The email account contained messages and attachments that included patient names, dates of birth, medical record numbers, provider names, clinical information, prescription information, insurer names, and limited claims information. No evidence was uncovered that suggests patient information was accessed or copied.
Shields Health Solutions has since taken steps to improve email security, including implementing multi-factor authentication on all employee email accounts. Notification letters were sent to affected individuals on December 16, 2019. The HHS’ Office for Civil Rights (OCR) breach portal indicates 1,277 individuals were affected.
Lafayette Regional Rehabilitation Hospital Email Breach Impacts 1,360 Patients
Lafayette Regional Rehabilitation Hospital in Lafayette, IN, has discovered an unauthorized individual gained access to the email account of an employee in July 2019 and potentially viewed patients’ protected health information.
The breach was detected on November 25, 2019, prompting a thorough investigation to determine whether any patient information had been accessed by unauthorized individuals. No evidence was found to indicate patient information was viewed or copied, but it was not possible to rule out the possibility. The compromised account was found to contain names, dates of birth, and clinical and treatment information related to medical services received at the hospital. A limited number of patients also had their Social Security number exposed.
Notification letters were sent to affected patients on January 24, 2019. Individuals whose Social Security number was exposed have been offered complimentary credit monitoring services.
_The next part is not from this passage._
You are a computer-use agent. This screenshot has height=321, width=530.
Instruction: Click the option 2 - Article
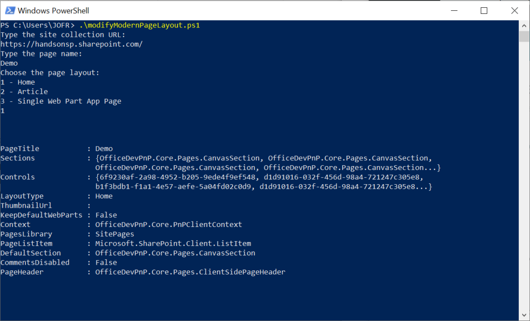pos(24,91)
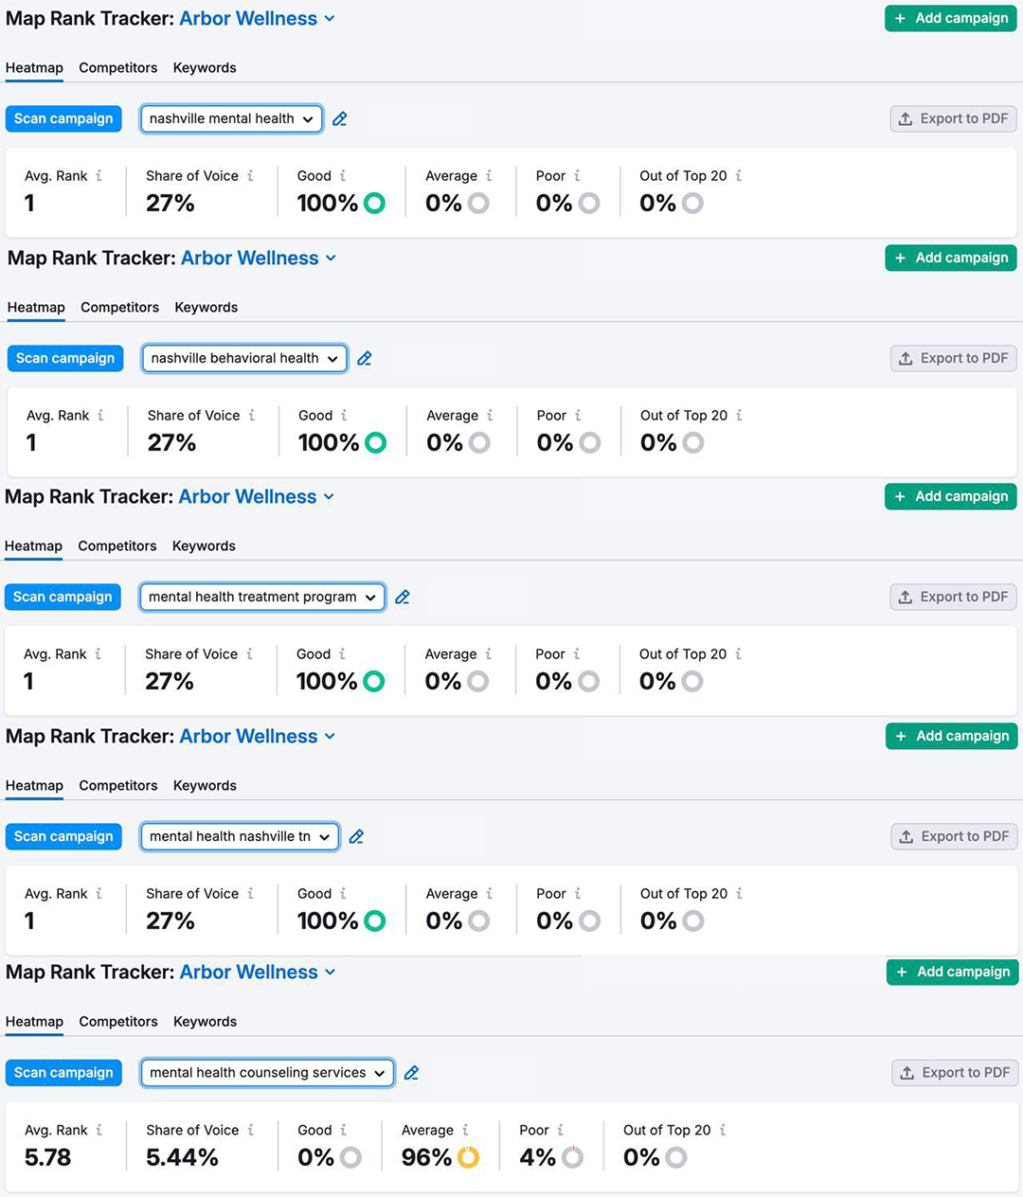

Lafayette Regional Rehabilitation Hospital has since taken steps to improve email security and employees have had security awareness training reinforced.
The breach report submitted to the OCR indicates up to 1,360 patients were affected by the breach.
6,524 Individuals Impacted by Phishing Attack on MHMR of Tarrant County
My Health My Resources (MHMR) of Tarrant County in Fort Worth, TX, has experienced a phishing attack involving the email accounts of a small number of its employees. The phishing attack was detected on December 3, 2019.
The investigation revealed the accounts were accessed by an unauthorized individual between October 12 and October 14, 2019. Emails in the account were found to include names, Social Security numbers, Driver’s license numbers, and some information about the care received at MHMR.
It was not possible to determine whether patient information was viewed, and no information has been received to suggest that any patient information has been misused. Out of an abundance of caution, all individuals whose information was stored in emails in the compromised accounts have been notified by mail. Individuals whose Social Security number or driver’s license number was exposed have been offered complimentary credit monitoring and identity theft protection services.
Additional email security training has now been provided to staff and steps have been taken to enhance its security infrastructure and systems.
Reva Phishing Attack Impacts 1,000 Patients
The medical transportation service provider, Reva, has announced that the protected health information of approximately 1,000 patients has potentially been accessed by an unauthorized individual as a result of a phishing attack.
Suspicious activity was detected in the email account of an employee on September 12, 2019. The account was secured and an investigation was launched, which revealed further email accounts had also been compromised. Those accounts had been subjected to unauthorized access between July 23, 2019 and September 13, 2019.
A review of the compromised accounts revealed they contained patients’ names, travel insurance information, dates of service, limited clinical information, passport numbers, driver’s license numbers, and a small number of Social Security numbers.
Complimentary credit monitoring and identity theft protection services have been offered to patients whose Social Security number or driver’s license number was exposed. Affected individuals were notified by mail on January 22, 2019.
Email security has been enhanced in response to the breach, multi-factor authentication has been implemented, and further security awareness training has been provided to employees.
Lawrenceville Internal Medicine Associates Email Error Exposed 8,031 Patients’ Email Addresses
Lawrenceville Internal Medicine Associates (LIMA) in Lawrence Township, NJ, is alerting 8,031 individuals about an email error that exposed patients’ email addresses. The error also impacted certain patients of Endocrinology Associates of Princeton, LLC.
An email announcement was sent to patients on October 29, 2019. Two days later, it was brought to the attention of LIMA that the email addresses of other patients may have been visible in the BCC field of the email. No other information was exposed as a result of the error.
Additional training has been provided to the IT department, email security policies and procedures have been strengthened, and LIMA has changed the email system used to send email communications to patients.